I hate to say it. I hate to even think it because thoughts become words become reality. I hate to say things that would hurt the people I love or once loved, and you fall into both categories, and this would hurt you. But it’s true. So I’ll say it to myself, here, where no one has to see. And no one will get hurt.
R——, you were holding me back. I could never live my life as fully as I desired, not my writing, not my music, nor my sport, nor my work, you kept me from my passions with your incessant pleas for time and attention and affection.
You kept me from becoming more than I was, perhaps, in part, because you knew if I flew too high I would spot lush green fields and soft, running streams of water, I would stop for a sip and become entranced by a field of flowers, their shapes and colors and aromas, the flowers in the field where I’d land, and I would fall under their spell and fall asleep, and when I woke, it would be dark and I would choose to spend the night.

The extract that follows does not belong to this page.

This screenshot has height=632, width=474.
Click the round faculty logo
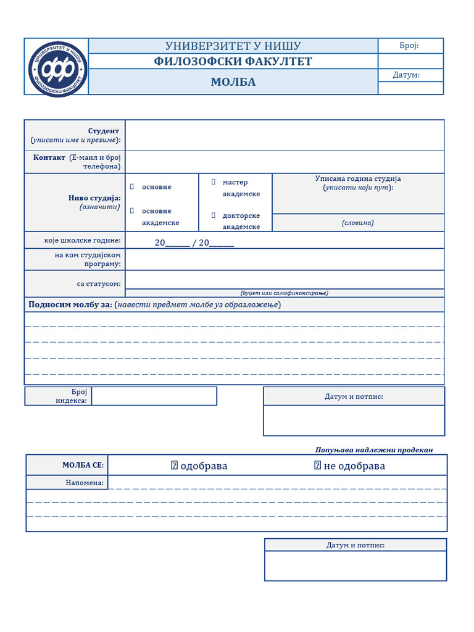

“I’ll fly back to R—— in the morning,” I’d think. But in the morning the light of the sun would glance off forests and mountains in the distance, and the flowers would whisper of deserts and oceans, and I would take just a peek! over the horizon and catch sight of beauties indescribable, they would suck me in and absorb me, and quickly, all too quickly, I would forget I had a sunflower at home, a bright, cheerful, lonely little thing, abandoned forever.
That’s what you thought would happen if I flew. So I clipped my wings for you.




Wow this was very earnest and heartfelt. Beautiful.